Actually, health experts aren't biased, at least not to the point to deserve the moniquer. They are the least biased people on the subject of healthcare since that's what it takes to be an expert; very little bias and preconception; a lot of knowledge and experience in the field.
When politics are involved and the heavy push there is a lot of bias. Can you imagine an expert finding out something extremely bad about the vaccine but he's not allowed to express it due to the push for people to get it?
I wouldn't be surprised if it is heavily true experts have more knowledge they have to suppress because its degraded so much they don't want to throw off public trust.
If the experts can't give you whats the worse that can happen without downplaying, I'd be a bit suspicious.
That's an example of misinformation and or incredible stupidity. To support such a belief a person must either believe vaccine aren't tested (and they are; rigorously).

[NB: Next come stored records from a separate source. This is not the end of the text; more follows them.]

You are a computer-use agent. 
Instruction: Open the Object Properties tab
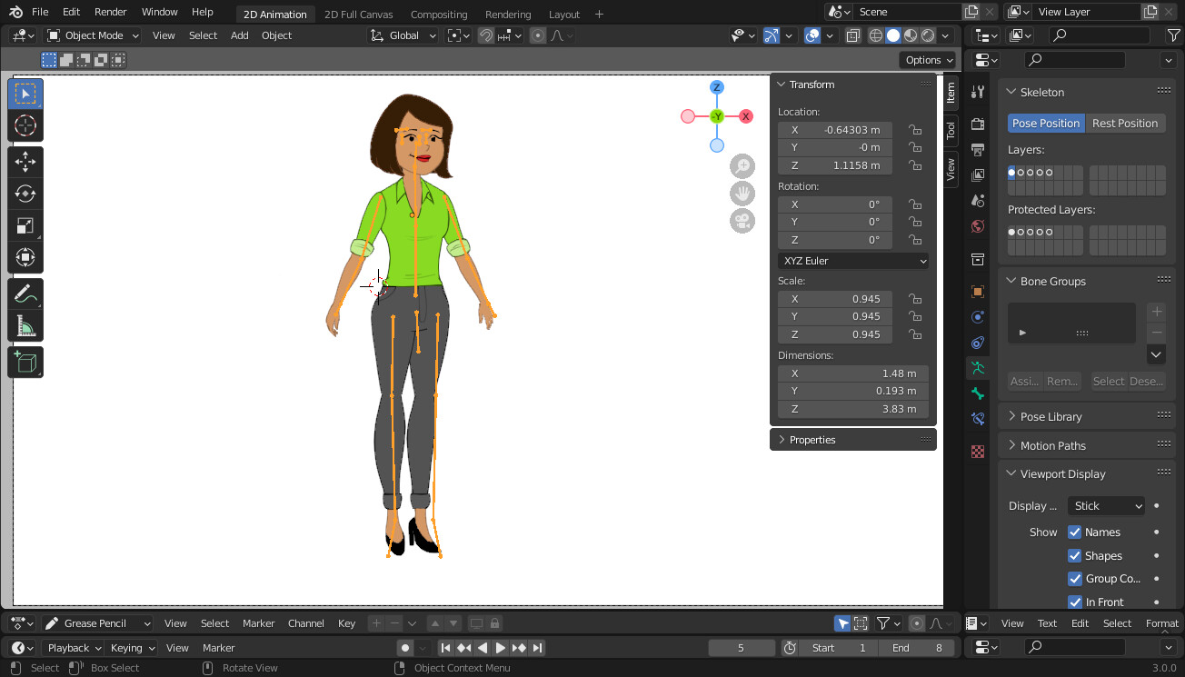[x=977, y=291]
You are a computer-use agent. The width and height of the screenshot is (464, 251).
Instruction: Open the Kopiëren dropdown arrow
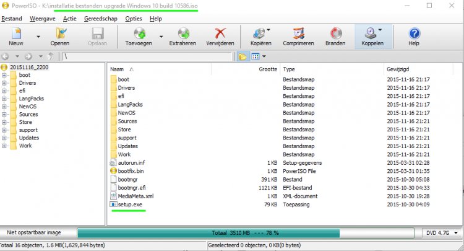pos(269,30)
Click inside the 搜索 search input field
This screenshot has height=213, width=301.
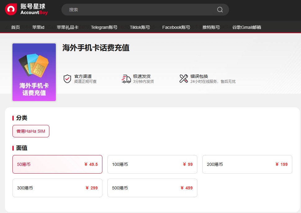pos(124,10)
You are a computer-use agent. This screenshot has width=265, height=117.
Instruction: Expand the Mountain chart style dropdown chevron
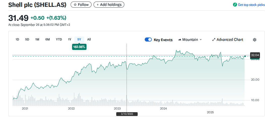(x=201, y=40)
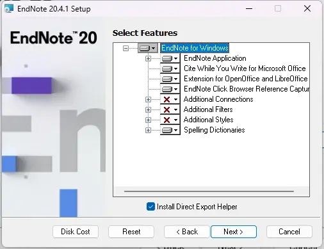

Must believe vaccine are new (and they aren't they are over 200 years old). Must believe pandemics and epidemics were never solved by mass vaccination (and there were many). Must believe epidemiology and medicine is a fringe science (which it's not). They must also ignore the positive results achieved by the current vaccines against that disease and they are important.
I never heard of that being misinformation. I didn't get it anywhere. I don't look up conspiracy theories and anything of that type of "nonesense." Why do you think we're not playing it by ear?
The only thing dividing people is misinformation, malice and stupidity of the exploited variety. There is no rational reason not to take the vaccine at this point and time. That some were worried at the beginning of the vaccination drive can be understandable, but over a billion people have been vaccinated and for well over 6 months (the time at which potential long term side effects appear). There are no reasonnable excuses anymore. There are only fools, fooled, frauders and a small portion of ineligible people left to be vaccinated.
I'm heavily surprised provaxxers don't see it. I really am. In my opinion, how to say, the media and government has influenced you so much it's really hard for you to see other perspectives. Economy division is not a enemy vs saints type of thing. I mean, I posted a list and examples of how propaganda is at play but provaxxer bias makes it hard for them to even read it without downplaying it or rebutting it without discredit. I mean when I read facts and all I don't discredit it. I don't say COVID isn't real and things of that, um, nonsense. But I'm surprised there are a few people that do. The whole thing is just making me shocked but thankfully, when I'm not online it doesn't cross my mind. I don't have strong opinions "like yours" since I don't know people personally to judge.